Centurion Ministries, a non-profit organization that investigates wrongful convictions, took up Lomax’s case. In 2006, Lomax, now represented by lawyers, filed a motion to reopen his case and modify his sentence. The new motions presented expanded evidence that Lomax’s hand was in a cast. On November 25, 1967, Lomax was chaperoning his sister at a dance and was attacked by youths. He was stabbed in the right hand so hard it fractured his bone. He was also kicked repeatedly and suffered bruised ribs and had difficulty walking for at least 2 weeks. About 10 hours before Brewer’s murder, Lomax was treated at Johns Hopkins Hospital’s clinic where a 15-layer plastic splint was placed on his right hand and arm.
In late 2006, Judge Gale Rasin found that Lomax’s trial attorney had provided unconstitutionally ineffective assistance of counsel by failing to present thorough evidence of his injury and failing to call two police officers who obtained witness descriptions at odds with Lomax.

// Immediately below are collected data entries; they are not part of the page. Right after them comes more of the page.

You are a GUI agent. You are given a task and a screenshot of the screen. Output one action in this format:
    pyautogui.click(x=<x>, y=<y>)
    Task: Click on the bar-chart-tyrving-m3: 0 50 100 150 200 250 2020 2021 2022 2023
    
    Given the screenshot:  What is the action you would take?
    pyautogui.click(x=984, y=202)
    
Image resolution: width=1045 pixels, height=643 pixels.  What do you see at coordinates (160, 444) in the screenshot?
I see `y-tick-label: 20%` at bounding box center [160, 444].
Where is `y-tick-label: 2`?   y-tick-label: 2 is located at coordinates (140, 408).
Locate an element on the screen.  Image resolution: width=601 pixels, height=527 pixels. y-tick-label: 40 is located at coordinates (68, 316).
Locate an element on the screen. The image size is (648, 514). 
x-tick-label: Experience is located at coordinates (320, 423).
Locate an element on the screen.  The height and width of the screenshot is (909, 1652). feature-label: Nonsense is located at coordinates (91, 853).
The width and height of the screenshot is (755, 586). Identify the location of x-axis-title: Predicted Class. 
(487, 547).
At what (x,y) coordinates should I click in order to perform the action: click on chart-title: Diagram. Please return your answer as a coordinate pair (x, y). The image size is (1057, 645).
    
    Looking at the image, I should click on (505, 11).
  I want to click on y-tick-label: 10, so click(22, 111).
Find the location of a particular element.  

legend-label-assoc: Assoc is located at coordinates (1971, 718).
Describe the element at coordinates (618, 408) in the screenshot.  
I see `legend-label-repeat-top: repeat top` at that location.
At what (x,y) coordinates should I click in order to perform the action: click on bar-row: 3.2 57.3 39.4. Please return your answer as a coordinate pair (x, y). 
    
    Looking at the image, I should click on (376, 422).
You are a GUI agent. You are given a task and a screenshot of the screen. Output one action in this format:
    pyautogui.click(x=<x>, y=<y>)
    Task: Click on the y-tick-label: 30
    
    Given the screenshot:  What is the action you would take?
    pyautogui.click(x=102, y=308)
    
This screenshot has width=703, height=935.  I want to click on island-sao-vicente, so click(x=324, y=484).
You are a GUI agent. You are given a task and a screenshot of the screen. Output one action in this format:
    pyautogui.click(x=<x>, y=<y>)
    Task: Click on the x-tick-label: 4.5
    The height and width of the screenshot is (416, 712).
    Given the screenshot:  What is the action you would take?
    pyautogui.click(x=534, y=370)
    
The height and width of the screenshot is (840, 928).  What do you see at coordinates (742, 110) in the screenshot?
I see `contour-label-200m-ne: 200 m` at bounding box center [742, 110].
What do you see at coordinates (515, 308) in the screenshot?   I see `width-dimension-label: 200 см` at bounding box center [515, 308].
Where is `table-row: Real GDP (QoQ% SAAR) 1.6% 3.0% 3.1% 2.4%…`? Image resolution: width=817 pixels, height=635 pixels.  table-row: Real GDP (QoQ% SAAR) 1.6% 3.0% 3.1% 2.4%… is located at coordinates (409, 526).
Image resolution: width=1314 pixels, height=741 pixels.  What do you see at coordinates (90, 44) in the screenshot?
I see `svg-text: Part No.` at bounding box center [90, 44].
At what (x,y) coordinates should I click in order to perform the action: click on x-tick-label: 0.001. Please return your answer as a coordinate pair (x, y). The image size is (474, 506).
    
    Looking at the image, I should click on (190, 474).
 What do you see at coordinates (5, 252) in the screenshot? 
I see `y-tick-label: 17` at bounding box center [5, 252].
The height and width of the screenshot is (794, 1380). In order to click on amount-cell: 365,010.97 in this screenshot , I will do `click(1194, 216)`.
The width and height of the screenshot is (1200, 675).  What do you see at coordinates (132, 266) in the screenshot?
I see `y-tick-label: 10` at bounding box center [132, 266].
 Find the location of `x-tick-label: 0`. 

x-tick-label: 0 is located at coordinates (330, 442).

He also failed to call the officer who chased the suspect. Lomax could not have outrun the officer due to his injuries. Lomax had earned his GED and an Associate Degree and had taken creative writing courses, while in prison. He was a tutor and the editor of a prison newsletter, as well. He was resentenced to time served and released.
In 2009, a new law went into effect in Maryland allowing defendants to contend they had new evidence of innocence and request hearings. In 2012, Baltimore City State Attorney Gregg Bernstein, newly-elected, established a Conviction Integrity Unit to investigate claims of innocence. Lomax requested his case be re-examined. The investigation determined that the prosecution had failed to disclose exculpatory evidence. The prosecution joined the defense in requesting Lomax’s convictions be vacated, they wrote: “Each of these items constitutes newly discovered evidence [that] creates a substantial or significant possibility” that Lomax would have been acquitted. The evidence included a witness who identified a different mugshot as the perpetrator.
In 2014, Lomax’s lawyers filed a writ of actual innocence. The prosecution concurred with the defense and on April 2nd, Lomax’s charges were dismissed.